3. Get Back Out There.
There is no substitute for getting back out there when it comes to regaining confidence. However, I think that a lot of us who have dealt with loss or personal tragedy understand that taking it slow is key. In my own life, I took the first step by picking up a part-time job at a community rec center. For others, getting back out there may be making themselves available socially, or traveling.
Even better, taking small steps to rejoin the world can have unexpected, yet pleasant, results. I still work part time at the rec center, in addition to my writing, but I’m not at the front desk anymore. Instead, I coordinate educational programs that educate members of the community on topics ranging from nutrition and healthy living to financial literacy.

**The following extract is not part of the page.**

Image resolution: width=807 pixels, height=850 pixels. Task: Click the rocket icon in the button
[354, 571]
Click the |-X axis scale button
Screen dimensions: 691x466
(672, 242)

Your particular journey of recovery might have a completely different, but equally wonderful outcome. However, there is no way of guaranteeing that will happen without a little bit of risk taking.
4. Create as Therapy.
Finding a creative outlet can be a real lifesaver when it comes to regaining confidence and motivation. There is something about the creative process itself that is absolutely therapeutic, not to mention the boost in confidence that comes from completing a creative project. I encourage anybody who is struggling to find something creative to try, and then have fun doing it.
Here are a few ideas:
● Going with friends to a weekly sip and splatter place to enjoy one another’s company while creating art.
● Taking an enrichment art class at a local junior college or community center.
● Buying and using arts and crafts kits, such as jewelry making sets or needlepoint projects.
● Stripping down and refinishing a neat piece of furniture.
● Working through an exotic cookbook.
● Using graph paper and markers to design the perfect garden.
● Repainting and redecorating a room.
As long as it is hands-on, enjoyable and results in a finished product, go for it! I truly believe that incorporating more creativity into my life helped me succeed.
5. Recognize Small Accomplishments.
One reason that many people struggle with a lack of confidence after a major setback is that they measure progress using the same standards they would have before the event that left them damaged occurred. As a result, people often beat themselves up over not having accomplished as much as they think they should have on a given day.
They may also fail to recognize the little steps forward that really are significant. For example, simply taking a trip to the grocery store or inviting a friend over for tea might seem insignificant, but these are meaningful steps for a person who has been faced with a difficult situation.
This is why it is important for people to recognize small accomplishments when they achieve them. They aren’t meaningless—they are the result of hard work. They are proof that you can overcome the challenges life puts in your path.